Problem to solve —
Print out every record below, exactly as written.
----- Record extracts
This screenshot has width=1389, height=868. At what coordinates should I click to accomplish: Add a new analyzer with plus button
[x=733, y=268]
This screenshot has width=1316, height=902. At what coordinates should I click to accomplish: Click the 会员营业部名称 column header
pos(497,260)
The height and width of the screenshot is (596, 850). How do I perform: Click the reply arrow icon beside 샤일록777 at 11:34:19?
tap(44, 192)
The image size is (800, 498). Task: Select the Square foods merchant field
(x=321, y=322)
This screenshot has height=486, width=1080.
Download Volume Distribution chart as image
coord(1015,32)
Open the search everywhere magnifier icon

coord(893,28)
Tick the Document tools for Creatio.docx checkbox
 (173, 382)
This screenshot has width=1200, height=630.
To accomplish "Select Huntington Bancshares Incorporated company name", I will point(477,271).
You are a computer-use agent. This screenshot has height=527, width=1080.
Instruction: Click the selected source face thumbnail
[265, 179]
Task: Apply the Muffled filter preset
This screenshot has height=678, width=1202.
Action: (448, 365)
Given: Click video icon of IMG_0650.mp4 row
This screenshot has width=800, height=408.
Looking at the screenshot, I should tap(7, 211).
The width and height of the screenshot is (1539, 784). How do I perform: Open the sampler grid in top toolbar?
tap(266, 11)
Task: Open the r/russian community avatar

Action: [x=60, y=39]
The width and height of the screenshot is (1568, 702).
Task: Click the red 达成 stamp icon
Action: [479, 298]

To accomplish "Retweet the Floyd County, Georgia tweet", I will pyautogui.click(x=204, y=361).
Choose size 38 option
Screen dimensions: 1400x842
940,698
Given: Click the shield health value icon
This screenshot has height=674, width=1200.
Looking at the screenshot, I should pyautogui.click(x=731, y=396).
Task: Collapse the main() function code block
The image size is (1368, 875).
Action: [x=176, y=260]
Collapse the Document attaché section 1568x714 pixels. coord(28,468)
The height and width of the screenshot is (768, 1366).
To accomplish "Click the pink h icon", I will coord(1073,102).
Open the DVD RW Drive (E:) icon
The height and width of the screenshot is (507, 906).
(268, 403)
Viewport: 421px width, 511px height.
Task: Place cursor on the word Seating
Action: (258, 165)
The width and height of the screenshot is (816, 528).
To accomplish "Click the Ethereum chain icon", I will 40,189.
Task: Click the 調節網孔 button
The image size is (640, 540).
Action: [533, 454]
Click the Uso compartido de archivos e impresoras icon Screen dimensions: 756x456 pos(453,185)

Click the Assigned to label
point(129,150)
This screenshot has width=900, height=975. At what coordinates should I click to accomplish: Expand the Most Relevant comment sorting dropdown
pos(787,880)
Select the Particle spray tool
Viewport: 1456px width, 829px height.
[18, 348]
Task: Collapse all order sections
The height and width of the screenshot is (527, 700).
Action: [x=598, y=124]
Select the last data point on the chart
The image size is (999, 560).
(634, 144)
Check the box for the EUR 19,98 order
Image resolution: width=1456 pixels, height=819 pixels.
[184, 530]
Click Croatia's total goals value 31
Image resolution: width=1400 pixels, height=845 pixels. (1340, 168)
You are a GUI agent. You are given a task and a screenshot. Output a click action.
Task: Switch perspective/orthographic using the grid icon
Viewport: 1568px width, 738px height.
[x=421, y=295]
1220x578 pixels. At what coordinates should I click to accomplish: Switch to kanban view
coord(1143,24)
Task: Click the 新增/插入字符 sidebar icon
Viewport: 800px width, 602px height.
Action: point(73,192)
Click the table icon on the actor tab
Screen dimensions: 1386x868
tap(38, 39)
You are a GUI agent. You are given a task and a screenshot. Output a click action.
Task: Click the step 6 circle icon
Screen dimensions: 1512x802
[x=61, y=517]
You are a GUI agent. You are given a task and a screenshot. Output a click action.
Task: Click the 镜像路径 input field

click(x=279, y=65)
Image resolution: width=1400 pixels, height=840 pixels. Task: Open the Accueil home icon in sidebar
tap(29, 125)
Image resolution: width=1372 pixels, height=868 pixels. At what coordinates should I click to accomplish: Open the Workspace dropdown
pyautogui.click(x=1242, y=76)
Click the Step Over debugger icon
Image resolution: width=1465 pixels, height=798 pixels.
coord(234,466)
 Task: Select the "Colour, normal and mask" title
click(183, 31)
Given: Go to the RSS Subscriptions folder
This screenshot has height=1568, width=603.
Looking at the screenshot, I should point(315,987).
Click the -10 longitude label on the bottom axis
----------
Your response —
This screenshot has width=1389, height=868. At what coordinates should I click to accomplish: Add a new analyzer with plus button
[x=733, y=268]
This screenshot has width=1316, height=902. At what coordinates should I click to accomplish: Click the 会员营业部名称 column header
pos(497,260)
The height and width of the screenshot is (596, 850). How do I perform: Click the reply arrow icon beside 샤일록777 at 11:34:19?
tap(44, 192)
The image size is (800, 498). Task: Select the Square foods merchant field
(x=321, y=322)
This screenshot has height=486, width=1080.
Download Volume Distribution chart as image
coord(1015,32)
Open the search everywhere magnifier icon

coord(893,28)
Tick the Document tools for Creatio.docx checkbox
 (173, 382)
This screenshot has width=1200, height=630.
To accomplish "Select Huntington Bancshares Incorporated company name", I will point(477,271).
You are a computer-use agent. This screenshot has height=527, width=1080.
Instruction: Click the selected source face thumbnail
[265, 179]
Task: Apply the Muffled filter preset
This screenshot has height=678, width=1202.
Action: (448, 365)
Given: Click video icon of IMG_0650.mp4 row
This screenshot has width=800, height=408.
Looking at the screenshot, I should tap(7, 211).
The width and height of the screenshot is (1539, 784). How do I perform: Open the sampler grid in top toolbar?
tap(266, 11)
Task: Open the r/russian community avatar

Action: [x=60, y=39]
The width and height of the screenshot is (1568, 702).
Task: Click the red 达成 stamp icon
Action: [479, 298]

To accomplish "Retweet the Floyd County, Georgia tweet", I will pyautogui.click(x=204, y=361).
Choose size 38 option
Screen dimensions: 1400x842
940,698
Given: Click the shield health value icon
This screenshot has height=674, width=1200.
Looking at the screenshot, I should pyautogui.click(x=731, y=396).
Task: Collapse the main() function code block
The image size is (1368, 875).
Action: [x=176, y=260]
Collapse the Document attaché section 1568x714 pixels. coord(28,468)
The height and width of the screenshot is (768, 1366).
To accomplish "Click the pink h icon", I will coord(1073,102).
Open the DVD RW Drive (E:) icon
The height and width of the screenshot is (507, 906).
(268, 403)
Viewport: 421px width, 511px height.
Task: Place cursor on the word Seating
Action: (258, 165)
The width and height of the screenshot is (816, 528).
To accomplish "Click the Ethereum chain icon", I will 40,189.
Task: Click the 調節網孔 button
The image size is (640, 540).
Action: [533, 454]
Click the Uso compartido de archivos e impresoras icon Screen dimensions: 756x456 pos(453,185)

Click the Assigned to label
point(129,150)
This screenshot has width=900, height=975. At what coordinates should I click to accomplish: Expand the Most Relevant comment sorting dropdown
pos(787,880)
Select the Particle spray tool
Viewport: 1456px width, 829px height.
[18, 348]
Task: Collapse all order sections
The height and width of the screenshot is (527, 700).
Action: [x=598, y=124]
Select the last data point on the chart
The image size is (999, 560).
(634, 144)
Check the box for the EUR 19,98 order
Image resolution: width=1456 pixels, height=819 pixels.
[184, 530]
Click Croatia's total goals value 31
Image resolution: width=1400 pixels, height=845 pixels. (1340, 168)
You are a GUI agent. You are given a task and a screenshot. Output a click action.
Task: Switch perspective/orthographic using the grid icon
Viewport: 1568px width, 738px height.
[x=421, y=295]
1220x578 pixels. At what coordinates should I click to accomplish: Switch to kanban view
coord(1143,24)
Task: Click the 新增/插入字符 sidebar icon
Viewport: 800px width, 602px height.
Action: point(73,192)
Click the table icon on the actor tab
Screen dimensions: 1386x868
tap(38, 39)
You are a GUI agent. You are given a task and a screenshot. Output a click action.
Task: Click the step 6 circle icon
Screen dimensions: 1512x802
[x=61, y=517]
You are a GUI agent. You are given a task and a screenshot. Output a click action.
Task: Click the 镜像路径 input field

click(x=279, y=65)
Image resolution: width=1400 pixels, height=840 pixels. Task: Open the Accueil home icon in sidebar
tap(29, 125)
Image resolution: width=1372 pixels, height=868 pixels. At what coordinates should I click to accomplish: Open the Workspace dropdown
pyautogui.click(x=1242, y=76)
Click the Step Over debugger icon
Image resolution: width=1465 pixels, height=798 pixels.
coord(234,466)
 Task: Select the "Colour, normal and mask" title
click(183, 31)
Given: Go to the RSS Subscriptions folder
This screenshot has height=1568, width=603.
Looking at the screenshot, I should point(315,987).
Click the -10 longitude label on the bottom axis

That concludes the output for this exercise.